19 June 2026, 22:16

FDP-Streit eskaliert: Döring sagt Debatte mit Hagen wegen Junger Freiheit ab

Aus der Diskussion gezogen

FDP-Streit eskaliert: Döring sagt Debatte mit Hagen wegen Junger Freiheit ab

Eine geplante Debatte zwischen Sabine Döring und FDP-Generalsekretär Martin Hagen ist abgesagt worden. Döring zog ihre Teilnahme an der vom Friedrich-Naumann-Stiftung organisierten Veranstaltung zurück und begründete dies mit Bedenken gegenüber dem anderen beteiligten Medium. Die Entscheidung unterstreicht die wachsenden Spannungen innerhalb der FDP über den Umgang mit Wählern und Medien, die der AfD nahestehen.

Sabine Döring sagte ihre Teilnahme an der Podiumsdiskussion mit Martin Hagen ab. Als Grund nannte sie die klare politische Ausrichtung der Jungen Freiheit. Die Zeitung ist für ihre ausführliche Berichterstattung über die AfD und ihre Leserschaft unter den Parteianhängern bekannt.

Martin Hagen hatte der Jungen Freiheit kürzlich ein Interview gegeben, in dem er die AfD scharf kritisierte. Während des Gesprächs sah er sich konfrontativen Fragen ausgesetzt, nutzte die Plattform aber auch, um die Positionen der Partei anzugreifen. Andere FDP-Politiker sind ebenfalls mit dem Blatt in Kontakt getreten – sei es durch Interviews oder Gastbeiträge.

Die FDP steckt derzeit in einer existenziellen Krise. Viele ihrer Wähler sind in den vergangenen Jahren zur AfD gewechselt. Die Partei betrachtet es nun als überlebenswichtig, diese zurückzugewinnen.

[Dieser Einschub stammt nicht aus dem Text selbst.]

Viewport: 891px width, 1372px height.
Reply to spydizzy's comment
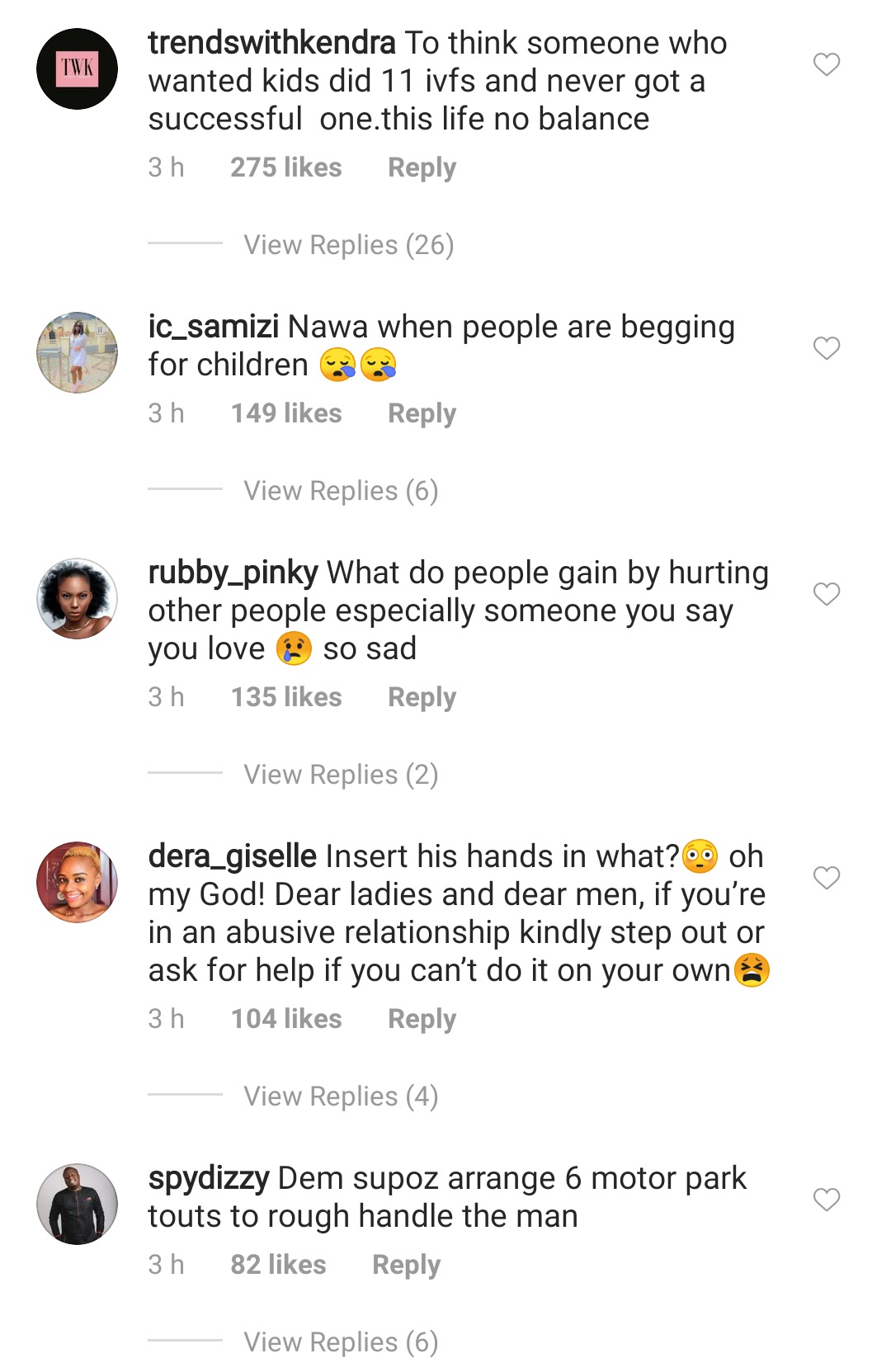(x=406, y=1265)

Dörings Weigerung, mit Hagen auf einer Bühne zu stehen, könnte ihre Wirkung auf potenzielle Zuhörer schwächen. Der Schritt scheint zudem darauf abzuzielen, Hagens Rückhalt in der Partei zu untergraben. Unterdessen ringt die FDP weiterhin darum, wie sie die an die AfD verlorenen Wähler zurückgewinnen kann.